Mercy Ships Ends Three-Month Stay in Liberia

The National Planning Committee of a global charity operating a growing fleet of hospital ships hosted an official farewell dinner recently at Monrovia’s City Hall to mark the end of a three-month stay in Liberia to help re-build the nation after 14 years of civil war.

Executive Director Daslin Small and Captain Jurryan Schutte led Texas-based Mercy Ships crewmembers to the official farewell dinner while the Rev. Jerry Kulah acted as the Master of Ceremonies for the evening. Guests heard from National Planning Committee Members, including Dr. Peter S. Coleman, Minister of Health, and Mr. Benjamin Lartey, General Secretary of the Liberian Council of Churches.

Throughout the program, speakers thanked God and Mercy Ships for the work that had been done during the three-month field assignment of its 522-foot flagship, the Anastasis.

For the past three months, Mercy Ships has been conducting development projects and educational programs to help re-build Liberia during its first visit to the war-torn West African nation. Since 1989, the Liberian civil war has claimed the lives of over 150,000 Liberians and further displaced approximately 850,000 others into refugee camps. The fighting has also left Liberia’s economy in tatters and very little medical infrastructure remains.

“Access to medical care in Liberia is minimal,” noted Mercy Ships HealthCare Services Director Dr. Glenn Strauss upon the ministry’s arrival in March. “The population of three million has very little access to just basic medical care, let alone advanced surgical procedure to repair facial tumors, to repair blindness, to correct children's cleft lip and palates, and women's [vesico-vaginal fistula] surgical repairs."

"These are specialties Mercy Ships has to offer to the patients of Liberia,” Strauss added.

During the recent farewell event, Dr. Coleman told Mercy Ships crew members that they had “restored life back to these people.”

“We want to give God the glory for what you have done,” the minister of health added.

Coleman also noted that “the activities of Mercy Ships here have shown it to be possible for the church, the government and civil society to work together to bring good things to the people of Liberia.”

Gifts of appreciation were given to individuals as well as to the crew in general.

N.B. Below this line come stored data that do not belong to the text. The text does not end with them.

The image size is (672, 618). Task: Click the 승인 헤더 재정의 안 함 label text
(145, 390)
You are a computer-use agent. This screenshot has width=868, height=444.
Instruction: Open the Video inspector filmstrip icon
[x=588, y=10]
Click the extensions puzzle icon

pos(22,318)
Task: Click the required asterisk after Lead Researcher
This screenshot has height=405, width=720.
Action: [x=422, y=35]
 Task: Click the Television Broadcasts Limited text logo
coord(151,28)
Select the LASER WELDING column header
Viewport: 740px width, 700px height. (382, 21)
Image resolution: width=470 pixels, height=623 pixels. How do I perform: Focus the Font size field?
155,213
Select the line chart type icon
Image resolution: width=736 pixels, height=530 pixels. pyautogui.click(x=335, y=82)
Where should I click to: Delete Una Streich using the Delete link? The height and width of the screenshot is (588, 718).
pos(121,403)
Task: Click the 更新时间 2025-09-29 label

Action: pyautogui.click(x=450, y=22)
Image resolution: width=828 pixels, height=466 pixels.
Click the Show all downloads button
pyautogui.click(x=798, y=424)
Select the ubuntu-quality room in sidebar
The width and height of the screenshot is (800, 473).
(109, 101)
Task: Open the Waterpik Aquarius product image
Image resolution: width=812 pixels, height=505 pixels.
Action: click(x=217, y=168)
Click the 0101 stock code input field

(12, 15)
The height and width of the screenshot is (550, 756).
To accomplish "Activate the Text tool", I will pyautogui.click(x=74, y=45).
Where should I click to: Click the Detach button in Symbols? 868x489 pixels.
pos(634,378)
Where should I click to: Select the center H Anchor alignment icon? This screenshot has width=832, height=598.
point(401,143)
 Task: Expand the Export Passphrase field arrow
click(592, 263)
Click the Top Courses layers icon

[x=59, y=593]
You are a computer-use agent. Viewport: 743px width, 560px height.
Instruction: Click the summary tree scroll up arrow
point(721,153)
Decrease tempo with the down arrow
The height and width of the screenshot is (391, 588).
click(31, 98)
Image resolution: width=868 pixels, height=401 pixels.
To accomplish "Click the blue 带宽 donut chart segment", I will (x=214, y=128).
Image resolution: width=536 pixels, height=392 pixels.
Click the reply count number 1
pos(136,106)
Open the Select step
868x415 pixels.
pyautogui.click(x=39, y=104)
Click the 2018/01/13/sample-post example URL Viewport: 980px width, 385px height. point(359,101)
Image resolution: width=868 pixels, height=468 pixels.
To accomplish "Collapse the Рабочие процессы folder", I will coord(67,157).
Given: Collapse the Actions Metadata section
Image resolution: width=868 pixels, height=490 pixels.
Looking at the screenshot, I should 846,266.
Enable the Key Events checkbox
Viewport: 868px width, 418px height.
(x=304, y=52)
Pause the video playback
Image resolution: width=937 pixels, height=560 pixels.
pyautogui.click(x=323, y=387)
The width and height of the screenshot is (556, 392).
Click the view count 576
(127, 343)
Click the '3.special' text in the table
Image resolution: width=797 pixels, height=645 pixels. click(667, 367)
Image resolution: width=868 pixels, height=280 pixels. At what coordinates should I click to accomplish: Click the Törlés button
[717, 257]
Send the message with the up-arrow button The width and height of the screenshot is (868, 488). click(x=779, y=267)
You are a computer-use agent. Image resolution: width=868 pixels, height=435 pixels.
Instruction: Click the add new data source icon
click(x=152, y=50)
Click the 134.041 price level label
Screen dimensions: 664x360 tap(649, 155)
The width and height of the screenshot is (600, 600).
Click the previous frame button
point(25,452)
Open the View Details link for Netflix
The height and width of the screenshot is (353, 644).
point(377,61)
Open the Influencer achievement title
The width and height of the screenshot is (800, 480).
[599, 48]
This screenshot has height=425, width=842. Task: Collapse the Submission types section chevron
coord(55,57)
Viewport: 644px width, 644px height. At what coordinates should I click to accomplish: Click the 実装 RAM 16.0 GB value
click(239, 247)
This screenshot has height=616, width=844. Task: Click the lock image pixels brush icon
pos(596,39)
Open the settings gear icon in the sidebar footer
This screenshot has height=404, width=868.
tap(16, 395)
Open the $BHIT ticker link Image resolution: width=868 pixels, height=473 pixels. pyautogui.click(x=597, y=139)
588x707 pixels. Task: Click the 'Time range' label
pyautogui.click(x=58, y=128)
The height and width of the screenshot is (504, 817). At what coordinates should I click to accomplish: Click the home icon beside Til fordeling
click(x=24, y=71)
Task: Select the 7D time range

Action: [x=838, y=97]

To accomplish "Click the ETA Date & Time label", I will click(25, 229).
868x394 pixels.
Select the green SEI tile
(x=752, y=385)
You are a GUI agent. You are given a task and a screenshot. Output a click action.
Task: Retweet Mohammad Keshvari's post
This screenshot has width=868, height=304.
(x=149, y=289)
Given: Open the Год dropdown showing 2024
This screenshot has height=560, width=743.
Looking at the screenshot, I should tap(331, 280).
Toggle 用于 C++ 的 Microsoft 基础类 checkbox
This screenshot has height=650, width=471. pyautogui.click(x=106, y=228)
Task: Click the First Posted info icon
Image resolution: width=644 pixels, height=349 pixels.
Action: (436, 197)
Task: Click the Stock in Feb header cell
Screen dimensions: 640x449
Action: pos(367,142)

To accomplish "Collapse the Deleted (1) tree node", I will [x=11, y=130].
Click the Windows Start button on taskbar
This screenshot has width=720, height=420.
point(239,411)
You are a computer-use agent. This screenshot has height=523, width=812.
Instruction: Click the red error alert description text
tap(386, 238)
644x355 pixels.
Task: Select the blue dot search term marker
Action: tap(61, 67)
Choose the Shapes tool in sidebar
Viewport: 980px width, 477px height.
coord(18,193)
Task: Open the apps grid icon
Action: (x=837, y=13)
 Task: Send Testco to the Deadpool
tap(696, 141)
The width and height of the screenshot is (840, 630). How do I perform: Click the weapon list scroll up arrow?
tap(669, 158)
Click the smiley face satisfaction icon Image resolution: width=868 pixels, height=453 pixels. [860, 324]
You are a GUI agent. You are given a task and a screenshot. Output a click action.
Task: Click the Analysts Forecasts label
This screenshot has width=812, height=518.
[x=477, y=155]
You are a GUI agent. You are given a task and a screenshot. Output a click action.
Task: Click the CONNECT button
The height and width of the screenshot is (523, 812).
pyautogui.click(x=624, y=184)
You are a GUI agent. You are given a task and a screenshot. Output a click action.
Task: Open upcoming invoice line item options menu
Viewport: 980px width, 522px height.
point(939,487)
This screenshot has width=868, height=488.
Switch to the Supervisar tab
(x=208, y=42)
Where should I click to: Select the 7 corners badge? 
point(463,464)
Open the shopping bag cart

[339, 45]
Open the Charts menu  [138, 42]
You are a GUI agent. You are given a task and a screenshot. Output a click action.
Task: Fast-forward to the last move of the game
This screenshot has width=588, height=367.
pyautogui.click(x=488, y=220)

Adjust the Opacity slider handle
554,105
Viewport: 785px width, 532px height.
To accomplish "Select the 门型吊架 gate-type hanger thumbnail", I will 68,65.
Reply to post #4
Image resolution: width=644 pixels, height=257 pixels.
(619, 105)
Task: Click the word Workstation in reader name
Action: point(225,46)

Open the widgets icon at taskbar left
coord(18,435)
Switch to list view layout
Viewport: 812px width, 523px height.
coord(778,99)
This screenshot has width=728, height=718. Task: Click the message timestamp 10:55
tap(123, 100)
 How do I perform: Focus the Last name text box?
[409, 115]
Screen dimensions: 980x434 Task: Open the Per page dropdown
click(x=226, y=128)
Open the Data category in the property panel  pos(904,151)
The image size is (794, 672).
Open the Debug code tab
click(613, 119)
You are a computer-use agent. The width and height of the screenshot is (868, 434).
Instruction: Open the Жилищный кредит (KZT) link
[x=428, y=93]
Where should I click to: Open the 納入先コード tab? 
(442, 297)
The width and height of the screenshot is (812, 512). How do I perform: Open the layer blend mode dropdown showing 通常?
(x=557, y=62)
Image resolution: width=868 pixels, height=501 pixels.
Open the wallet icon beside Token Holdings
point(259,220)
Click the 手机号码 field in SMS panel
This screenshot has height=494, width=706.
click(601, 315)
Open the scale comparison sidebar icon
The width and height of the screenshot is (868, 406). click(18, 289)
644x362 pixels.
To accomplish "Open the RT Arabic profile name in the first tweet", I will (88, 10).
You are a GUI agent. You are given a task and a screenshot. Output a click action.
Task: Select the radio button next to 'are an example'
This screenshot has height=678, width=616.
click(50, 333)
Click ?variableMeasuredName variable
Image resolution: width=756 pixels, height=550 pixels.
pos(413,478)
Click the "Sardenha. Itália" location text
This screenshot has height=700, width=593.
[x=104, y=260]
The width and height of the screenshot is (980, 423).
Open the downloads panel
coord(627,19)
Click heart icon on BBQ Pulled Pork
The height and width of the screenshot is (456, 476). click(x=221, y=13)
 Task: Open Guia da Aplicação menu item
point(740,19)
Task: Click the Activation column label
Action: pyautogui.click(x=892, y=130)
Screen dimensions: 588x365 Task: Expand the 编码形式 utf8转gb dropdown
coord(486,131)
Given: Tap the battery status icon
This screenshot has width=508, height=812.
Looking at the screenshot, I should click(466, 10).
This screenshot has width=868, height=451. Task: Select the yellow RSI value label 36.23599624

Those making ‘thank you’ speeches all spoke of their gratitude to Mercy Ships for plans to return to Liberia later this year. Although the global charity reported earlier that it would continue bringing "hope and healing" to Liberia in a second phase beginning in October 2005, later reports stated that the ministry would return in November.

As the leader in using a growing fleet of hospital ships to deliver free world-class healthcare services to the poor in developing nations, Mercy Ships has visited more than 500 ports in over 50 developing nations. With three hospital ships and offices in 17 countries, the global charity has performed more than 2 million services, with a value of $250 million (USD), which include treating more than 300,000 people in village clinics, performing 18,000 surgeries, 110,000 dental treatments and completing close to 350 construction and agriculture projects, including schools, clinics, orphanages and water wells.